Attenuating Energy Projectile / Rubber Bullet!
View attachment 847051
Treating Injury from Rubber Bullets

  • In the event that you are struck by a rubber bullet, two cases could be true.
  • The first, no skin is not severely broken, resulting in bruising, which can be treated immediately with a cold pack.
  • Second, the skin is broken. For abrasions, any bleeding should be stopped first, then should be cleaned with disinfectant, such as rubbing alcohol or Betadine.
  • If the wound is deep and bleeding, follow the procedures for bleeding control. If you suspect a fracture or embedded particles, seek professional medical attention.
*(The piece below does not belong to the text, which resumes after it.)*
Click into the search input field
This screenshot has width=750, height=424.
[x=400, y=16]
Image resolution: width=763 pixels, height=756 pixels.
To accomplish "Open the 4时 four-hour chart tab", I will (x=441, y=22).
Oleoresin Capsicum / Pepper Spray
View attachment 847052
Treatment for Pepper Spray
  • Move the person to an isolated area, away from where pepper spray may be lingering.
  • Flush the eyes and mouth with milk. The reason for this being that certain proteins in milk bind to the molecules of capsaicin, lifting them off the surface of your mouth/eyes and allowing them to be flushed away.
  • Follow up by flushing with clean water to remove milk residue.
  • Flush affected skin as well.
  • Remove any contaminated clothing. It is best to avoid pulling clothes over the head, where they can re-contaminate the eyes and nose; however, do whatever is possible at the moment.
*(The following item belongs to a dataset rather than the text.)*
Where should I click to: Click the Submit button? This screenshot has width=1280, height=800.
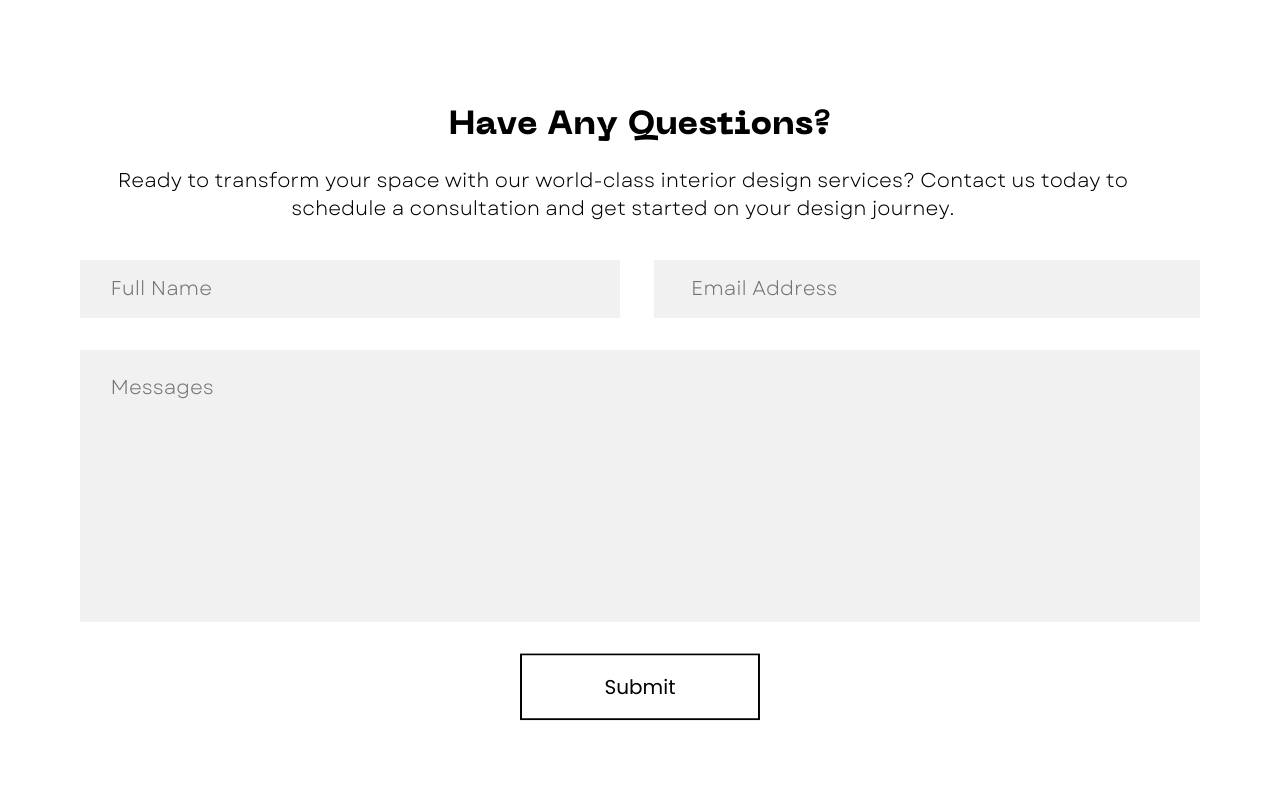(640, 687)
2-chlorobenzylidene malononitrole / Tear Gas​

View attachment 847053
Treatment for Tear Gas
  • Move to a ventilated area, away from tear gas immediately. Fresh air is vital to steadying respiratory distress.
  • Flush the eyes, mouth, and nose, out with clean water. It is not required that you use milk, as there is no capsaicin chemical in tear gas to break down.
  • Flush the skin with water. It is important to flush away any and all traces of the powder, which can cause burns left on the skin for extended amounts of time.
  • Remove contaminated clothes. As similar to pepper spray, avoid pulling over the head.
WARNING: It is important that you do not attempt to pick up a deployed tear gas grenade without proper protection. It is important that you do not attempt to pick up a deployed tear gas grenade without proper protection.

Shrapnel

View attachment 847055
Treating Shrapnel Injuries


It is important that you DO NOT TOUCH THE SHRAPNEL and seek advanced medical care.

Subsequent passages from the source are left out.